WORK REQUEST: Retype the lines below, from the line with "The height and" up to and including the line with "bookmark-item: Facebook is", leaving out the pictures.

Stored data:
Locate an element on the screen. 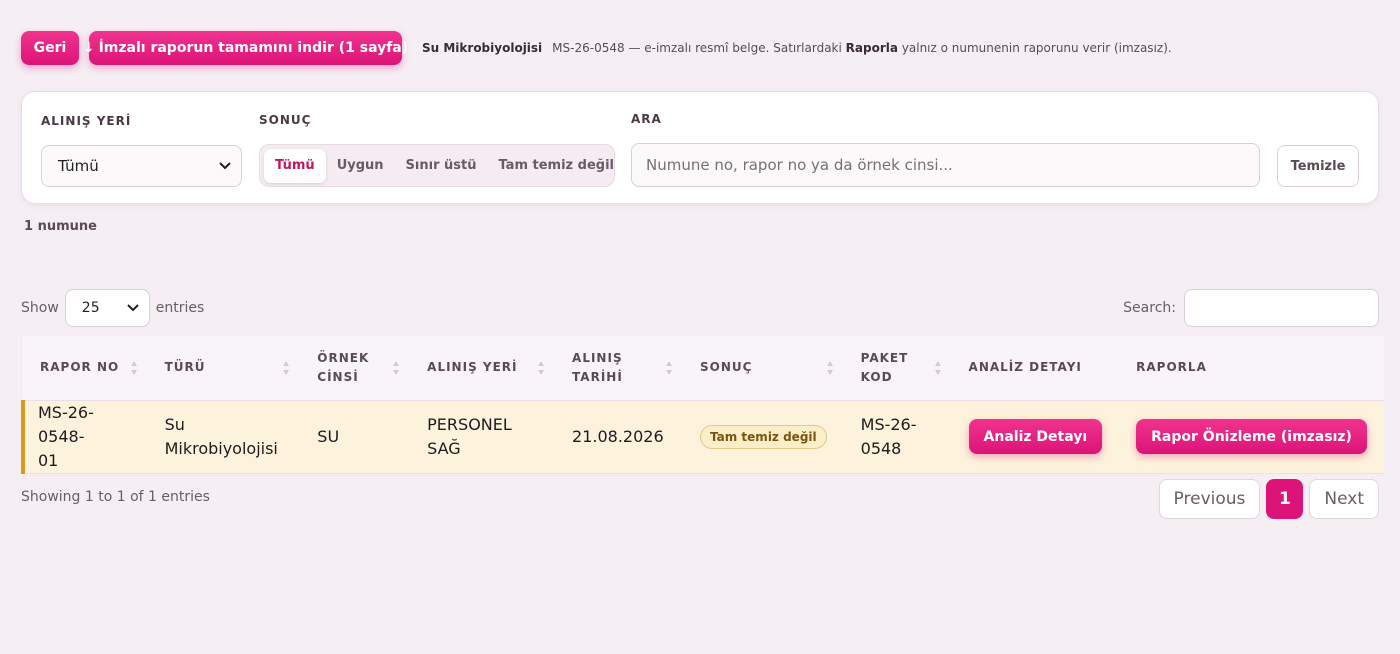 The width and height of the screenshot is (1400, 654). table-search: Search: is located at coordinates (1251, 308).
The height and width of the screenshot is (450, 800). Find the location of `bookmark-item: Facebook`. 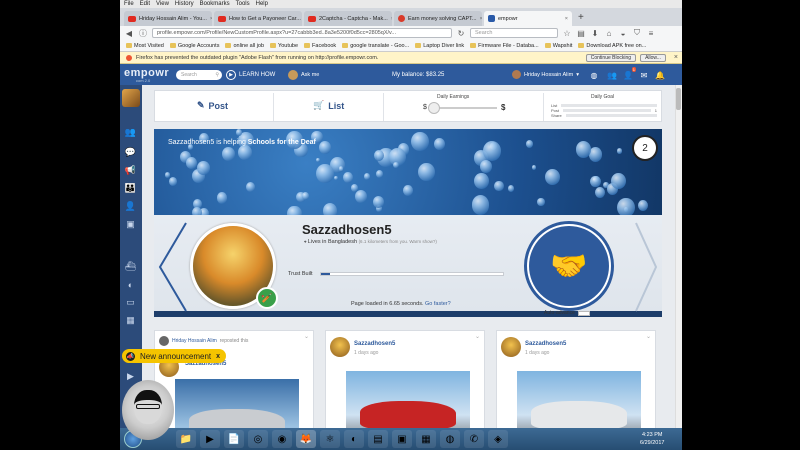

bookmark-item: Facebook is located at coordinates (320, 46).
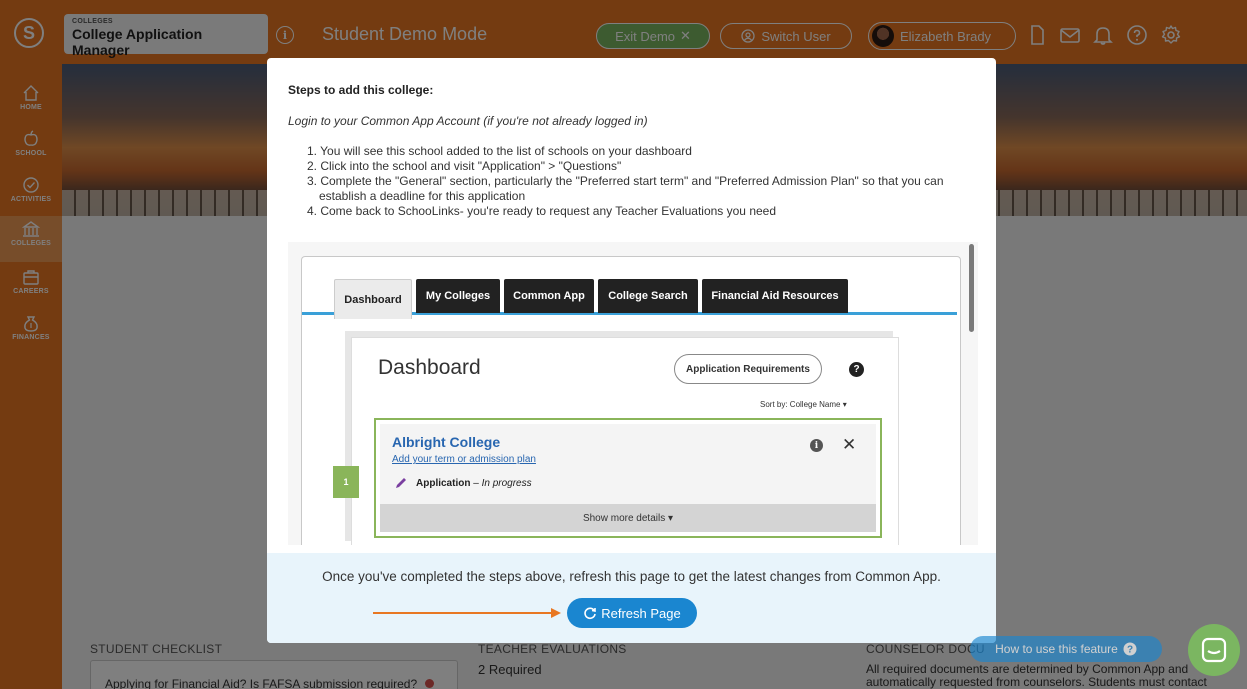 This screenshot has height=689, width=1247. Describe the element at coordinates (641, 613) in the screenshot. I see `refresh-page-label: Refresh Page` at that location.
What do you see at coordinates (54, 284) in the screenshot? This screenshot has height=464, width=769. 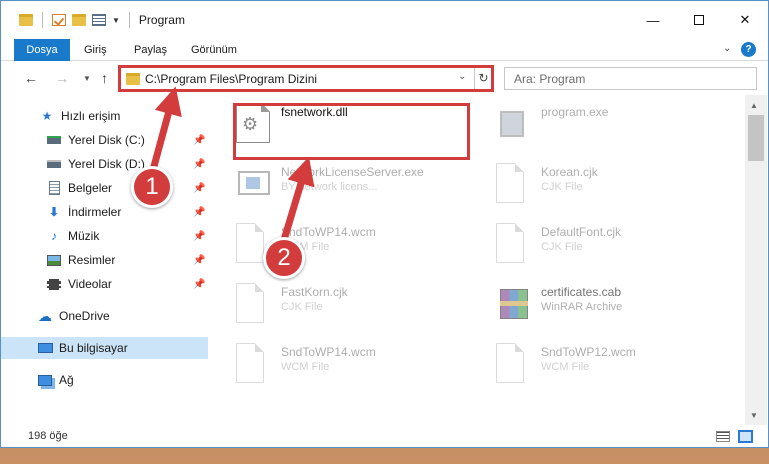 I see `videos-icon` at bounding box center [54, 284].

SOLUTION TO THE PROBLEM:
The height and width of the screenshot is (450, 800). Find the location of `bookmark-item: Facebook`. 

bookmark-item: Facebook is located at coordinates (320, 46).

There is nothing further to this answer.